It recently came to light that third-party app Life360 is selling user location data “to virtually anyone who wants to buy it,” as per a report from The Markup. The app reportedly has a user base of around 33 million people, many of which use Life360 to track their children’s movements through their mobile phones or share location information with their contacts.
Life360 was actually one of the premium apps that Samsung offered for free to Galaxy S6 series customers many years ago, so there’s a chance that countless Galaxy smartphone users may continue using the app on newer Galaxy devices today. And although the Terms of Service attached to Life360 state that the company may sell user data, The Markup’s investigation reveals that Life360 could be “a firehose of data” for the multi-billion dollar location data-collection industry.
What’s more, this location data is reportedly being sold by Life360 without too much consideration regarding the misuse of sensitive information, claim former employees who chose to remain anonymous. And according to a former engineer at X-Mode — a US company specializing in location data — cited by The Markup, Life360 was one of X-Mode’s most valuable assets “due to the sheer volume and precision of the data” obtained through the service.

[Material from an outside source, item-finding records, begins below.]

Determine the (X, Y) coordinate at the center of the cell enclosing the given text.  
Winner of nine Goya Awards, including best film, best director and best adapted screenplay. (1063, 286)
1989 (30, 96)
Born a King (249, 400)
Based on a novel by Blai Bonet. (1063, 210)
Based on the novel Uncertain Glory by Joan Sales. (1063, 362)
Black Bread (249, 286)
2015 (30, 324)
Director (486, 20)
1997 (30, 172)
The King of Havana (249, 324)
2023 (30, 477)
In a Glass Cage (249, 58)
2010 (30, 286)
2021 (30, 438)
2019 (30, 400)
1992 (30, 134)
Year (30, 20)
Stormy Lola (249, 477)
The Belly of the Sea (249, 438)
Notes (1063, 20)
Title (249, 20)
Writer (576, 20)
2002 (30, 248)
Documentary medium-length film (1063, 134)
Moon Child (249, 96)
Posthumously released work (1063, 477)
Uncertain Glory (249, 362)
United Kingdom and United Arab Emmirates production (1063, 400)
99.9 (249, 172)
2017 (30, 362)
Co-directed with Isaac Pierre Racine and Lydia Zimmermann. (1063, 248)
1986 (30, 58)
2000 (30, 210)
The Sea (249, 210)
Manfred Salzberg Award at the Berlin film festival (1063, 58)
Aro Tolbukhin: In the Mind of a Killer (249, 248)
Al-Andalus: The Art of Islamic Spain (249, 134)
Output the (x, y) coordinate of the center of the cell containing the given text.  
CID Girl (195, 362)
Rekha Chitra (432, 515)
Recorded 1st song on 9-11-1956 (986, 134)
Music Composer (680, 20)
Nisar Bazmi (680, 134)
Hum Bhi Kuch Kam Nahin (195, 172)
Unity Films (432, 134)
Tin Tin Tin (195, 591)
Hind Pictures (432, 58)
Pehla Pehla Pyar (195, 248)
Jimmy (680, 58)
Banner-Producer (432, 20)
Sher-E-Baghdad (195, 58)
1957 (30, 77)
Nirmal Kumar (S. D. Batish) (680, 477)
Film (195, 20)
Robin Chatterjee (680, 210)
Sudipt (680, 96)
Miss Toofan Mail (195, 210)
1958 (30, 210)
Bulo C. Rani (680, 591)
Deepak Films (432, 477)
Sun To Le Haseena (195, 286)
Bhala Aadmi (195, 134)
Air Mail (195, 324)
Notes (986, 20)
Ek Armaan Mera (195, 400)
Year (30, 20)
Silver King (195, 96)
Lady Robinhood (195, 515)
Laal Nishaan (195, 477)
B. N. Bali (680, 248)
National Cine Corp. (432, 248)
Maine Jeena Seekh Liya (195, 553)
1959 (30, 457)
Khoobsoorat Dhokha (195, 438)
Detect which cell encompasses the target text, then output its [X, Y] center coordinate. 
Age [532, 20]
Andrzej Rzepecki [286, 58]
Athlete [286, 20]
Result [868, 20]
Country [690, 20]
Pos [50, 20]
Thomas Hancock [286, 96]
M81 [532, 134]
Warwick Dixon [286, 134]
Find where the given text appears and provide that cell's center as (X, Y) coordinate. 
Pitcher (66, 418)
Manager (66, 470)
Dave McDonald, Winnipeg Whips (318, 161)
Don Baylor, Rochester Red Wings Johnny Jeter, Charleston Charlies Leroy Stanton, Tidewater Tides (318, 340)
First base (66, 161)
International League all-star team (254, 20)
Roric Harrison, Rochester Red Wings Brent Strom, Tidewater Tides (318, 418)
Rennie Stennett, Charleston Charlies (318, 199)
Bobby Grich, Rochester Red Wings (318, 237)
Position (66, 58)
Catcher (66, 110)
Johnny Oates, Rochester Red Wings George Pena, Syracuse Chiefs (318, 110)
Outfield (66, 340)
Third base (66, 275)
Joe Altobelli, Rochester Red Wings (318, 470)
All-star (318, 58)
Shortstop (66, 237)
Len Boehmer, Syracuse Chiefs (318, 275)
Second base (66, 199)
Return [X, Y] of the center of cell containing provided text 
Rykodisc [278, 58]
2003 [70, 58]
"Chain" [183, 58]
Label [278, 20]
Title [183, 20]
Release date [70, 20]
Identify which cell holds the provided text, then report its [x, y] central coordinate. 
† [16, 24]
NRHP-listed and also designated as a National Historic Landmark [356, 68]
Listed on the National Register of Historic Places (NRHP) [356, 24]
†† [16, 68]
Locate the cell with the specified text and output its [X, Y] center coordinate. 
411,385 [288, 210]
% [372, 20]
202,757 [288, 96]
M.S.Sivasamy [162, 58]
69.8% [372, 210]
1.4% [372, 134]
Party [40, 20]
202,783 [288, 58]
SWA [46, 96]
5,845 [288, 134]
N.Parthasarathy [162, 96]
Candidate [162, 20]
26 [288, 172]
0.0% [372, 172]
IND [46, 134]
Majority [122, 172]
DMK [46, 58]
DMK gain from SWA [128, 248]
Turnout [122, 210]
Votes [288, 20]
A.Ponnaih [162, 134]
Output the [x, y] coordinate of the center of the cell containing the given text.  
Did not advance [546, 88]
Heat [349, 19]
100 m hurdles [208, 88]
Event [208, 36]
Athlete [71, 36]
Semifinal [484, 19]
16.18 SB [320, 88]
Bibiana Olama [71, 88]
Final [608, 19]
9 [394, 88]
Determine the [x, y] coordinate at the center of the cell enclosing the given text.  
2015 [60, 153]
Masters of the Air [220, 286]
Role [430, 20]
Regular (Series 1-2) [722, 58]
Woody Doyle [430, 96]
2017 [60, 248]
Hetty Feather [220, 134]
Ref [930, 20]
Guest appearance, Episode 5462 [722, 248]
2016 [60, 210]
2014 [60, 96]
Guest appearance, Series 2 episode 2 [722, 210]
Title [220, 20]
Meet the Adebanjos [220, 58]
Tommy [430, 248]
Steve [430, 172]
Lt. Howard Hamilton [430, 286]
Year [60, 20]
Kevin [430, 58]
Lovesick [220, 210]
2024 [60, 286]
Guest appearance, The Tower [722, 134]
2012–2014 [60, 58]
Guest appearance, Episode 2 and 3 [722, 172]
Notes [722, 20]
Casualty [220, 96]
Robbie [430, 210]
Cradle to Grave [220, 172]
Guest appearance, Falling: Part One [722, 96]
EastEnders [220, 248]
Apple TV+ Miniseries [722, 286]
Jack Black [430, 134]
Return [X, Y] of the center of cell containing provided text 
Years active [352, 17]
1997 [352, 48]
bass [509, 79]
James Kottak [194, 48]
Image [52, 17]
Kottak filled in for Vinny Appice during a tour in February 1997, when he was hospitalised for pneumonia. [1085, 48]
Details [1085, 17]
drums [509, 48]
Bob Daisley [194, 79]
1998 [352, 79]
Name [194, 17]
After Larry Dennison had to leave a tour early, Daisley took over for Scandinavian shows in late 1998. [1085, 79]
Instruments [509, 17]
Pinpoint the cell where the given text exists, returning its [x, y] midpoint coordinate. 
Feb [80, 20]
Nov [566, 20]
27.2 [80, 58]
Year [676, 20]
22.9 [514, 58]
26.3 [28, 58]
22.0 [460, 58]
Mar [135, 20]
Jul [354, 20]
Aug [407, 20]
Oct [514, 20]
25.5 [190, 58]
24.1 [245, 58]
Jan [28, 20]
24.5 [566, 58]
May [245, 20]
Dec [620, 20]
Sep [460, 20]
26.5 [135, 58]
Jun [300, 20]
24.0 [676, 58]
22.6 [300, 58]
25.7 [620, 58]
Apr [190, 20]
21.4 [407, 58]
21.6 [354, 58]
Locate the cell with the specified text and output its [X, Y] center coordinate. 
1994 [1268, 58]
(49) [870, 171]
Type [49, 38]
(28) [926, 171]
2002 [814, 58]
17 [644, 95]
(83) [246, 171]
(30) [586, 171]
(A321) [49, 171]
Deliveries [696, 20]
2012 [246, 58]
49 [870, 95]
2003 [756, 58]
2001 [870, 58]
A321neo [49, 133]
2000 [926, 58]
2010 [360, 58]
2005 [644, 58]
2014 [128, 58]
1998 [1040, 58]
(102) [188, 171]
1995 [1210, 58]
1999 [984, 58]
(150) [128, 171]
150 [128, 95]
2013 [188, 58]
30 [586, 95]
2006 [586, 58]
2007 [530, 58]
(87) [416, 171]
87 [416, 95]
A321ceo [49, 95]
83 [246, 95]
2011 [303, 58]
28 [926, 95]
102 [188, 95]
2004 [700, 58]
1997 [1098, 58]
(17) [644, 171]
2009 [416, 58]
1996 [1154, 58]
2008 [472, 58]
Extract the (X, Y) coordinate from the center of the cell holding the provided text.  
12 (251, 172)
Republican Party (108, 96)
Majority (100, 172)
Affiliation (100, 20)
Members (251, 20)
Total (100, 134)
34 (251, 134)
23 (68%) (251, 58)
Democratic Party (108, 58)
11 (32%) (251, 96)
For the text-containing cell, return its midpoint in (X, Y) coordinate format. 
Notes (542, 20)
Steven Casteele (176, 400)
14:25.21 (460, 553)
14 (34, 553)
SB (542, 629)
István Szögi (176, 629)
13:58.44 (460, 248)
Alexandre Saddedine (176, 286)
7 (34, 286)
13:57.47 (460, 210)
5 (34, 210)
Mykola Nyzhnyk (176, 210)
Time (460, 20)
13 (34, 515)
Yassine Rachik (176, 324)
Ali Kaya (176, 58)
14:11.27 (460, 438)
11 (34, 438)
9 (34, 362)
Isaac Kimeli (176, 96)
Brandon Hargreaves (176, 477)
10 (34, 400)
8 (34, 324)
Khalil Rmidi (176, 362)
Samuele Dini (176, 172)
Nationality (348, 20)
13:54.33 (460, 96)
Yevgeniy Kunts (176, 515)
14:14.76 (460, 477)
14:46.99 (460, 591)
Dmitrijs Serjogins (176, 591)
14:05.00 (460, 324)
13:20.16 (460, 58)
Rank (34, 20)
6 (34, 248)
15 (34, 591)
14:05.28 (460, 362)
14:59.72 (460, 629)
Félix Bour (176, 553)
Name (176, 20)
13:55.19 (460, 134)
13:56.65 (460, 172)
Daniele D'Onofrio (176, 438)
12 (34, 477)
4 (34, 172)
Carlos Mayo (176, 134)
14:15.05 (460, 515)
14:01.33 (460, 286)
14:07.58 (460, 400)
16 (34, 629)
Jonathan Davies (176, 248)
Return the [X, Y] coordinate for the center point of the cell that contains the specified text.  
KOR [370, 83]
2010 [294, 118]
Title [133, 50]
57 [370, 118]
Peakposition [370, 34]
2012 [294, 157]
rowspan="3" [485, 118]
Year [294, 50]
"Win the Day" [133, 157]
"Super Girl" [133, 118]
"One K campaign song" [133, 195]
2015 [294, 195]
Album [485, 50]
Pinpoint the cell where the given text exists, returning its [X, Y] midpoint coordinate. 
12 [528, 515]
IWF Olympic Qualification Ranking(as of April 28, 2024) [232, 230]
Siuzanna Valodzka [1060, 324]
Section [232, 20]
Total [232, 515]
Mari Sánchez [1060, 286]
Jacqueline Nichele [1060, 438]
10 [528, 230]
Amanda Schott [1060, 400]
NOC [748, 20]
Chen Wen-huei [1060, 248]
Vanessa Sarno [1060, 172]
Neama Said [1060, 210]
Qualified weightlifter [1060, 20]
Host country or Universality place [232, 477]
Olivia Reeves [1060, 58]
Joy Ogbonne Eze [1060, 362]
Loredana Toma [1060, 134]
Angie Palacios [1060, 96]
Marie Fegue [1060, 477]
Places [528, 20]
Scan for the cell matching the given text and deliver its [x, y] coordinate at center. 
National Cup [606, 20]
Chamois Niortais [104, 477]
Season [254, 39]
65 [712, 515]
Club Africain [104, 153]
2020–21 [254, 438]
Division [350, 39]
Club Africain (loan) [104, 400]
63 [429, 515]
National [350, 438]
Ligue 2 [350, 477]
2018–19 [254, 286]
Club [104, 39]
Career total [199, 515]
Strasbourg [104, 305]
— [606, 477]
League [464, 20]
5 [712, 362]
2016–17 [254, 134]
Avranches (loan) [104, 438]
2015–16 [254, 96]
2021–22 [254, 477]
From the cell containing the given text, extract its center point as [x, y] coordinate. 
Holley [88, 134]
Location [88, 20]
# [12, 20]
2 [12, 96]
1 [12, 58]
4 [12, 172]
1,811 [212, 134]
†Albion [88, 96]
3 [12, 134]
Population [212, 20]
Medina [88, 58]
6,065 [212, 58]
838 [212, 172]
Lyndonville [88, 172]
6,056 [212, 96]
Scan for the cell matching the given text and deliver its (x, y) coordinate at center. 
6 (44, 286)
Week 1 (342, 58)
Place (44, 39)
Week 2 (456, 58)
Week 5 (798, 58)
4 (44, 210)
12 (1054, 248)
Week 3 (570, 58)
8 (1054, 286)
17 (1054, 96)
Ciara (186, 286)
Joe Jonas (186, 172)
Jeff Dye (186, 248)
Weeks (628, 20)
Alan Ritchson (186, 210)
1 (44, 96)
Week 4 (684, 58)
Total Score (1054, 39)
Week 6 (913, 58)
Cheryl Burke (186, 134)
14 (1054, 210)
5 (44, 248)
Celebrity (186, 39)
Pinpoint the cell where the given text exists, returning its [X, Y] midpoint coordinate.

Likewise, a former Cuebiq employee cited by The Markup suggested that without the constant flow of location data provided by Life360, Cuebiq would have been unable to run its marketing campaigns.
Uninstall, opt-out, or let your location data be sold to roughly a dozen data partners
The Children’s Online Privacy Protection Rule restricts Life360 from selling location data collected from users who are under 13 years of age, though the company can apparently “disclose” (as opposed to “sell”) such information to third parties “as needed to analyze and detect driving behavior data, perform analytics or otherwise.” It claims it doesn’t disclose data “for marketing or advertising purposes” from users under 13.
Talking with The Markup, Life360 founder and CEO said that the company is “not aware of any instance where our data has been traced back to individuals via our data partners.”
Technically speaking, Life360 is covered by a disclaimer claiming that “Your location data may be shared with Partners for the purposes of crash detection, research, analytics, attribution, and tailored advertising.” The same app that once used to be offered for free to Samsung Galaxy S6 customers does allow users to disable the sale of their location data via privacy settings, but the disclaimer fails to clearly communicate this to the user.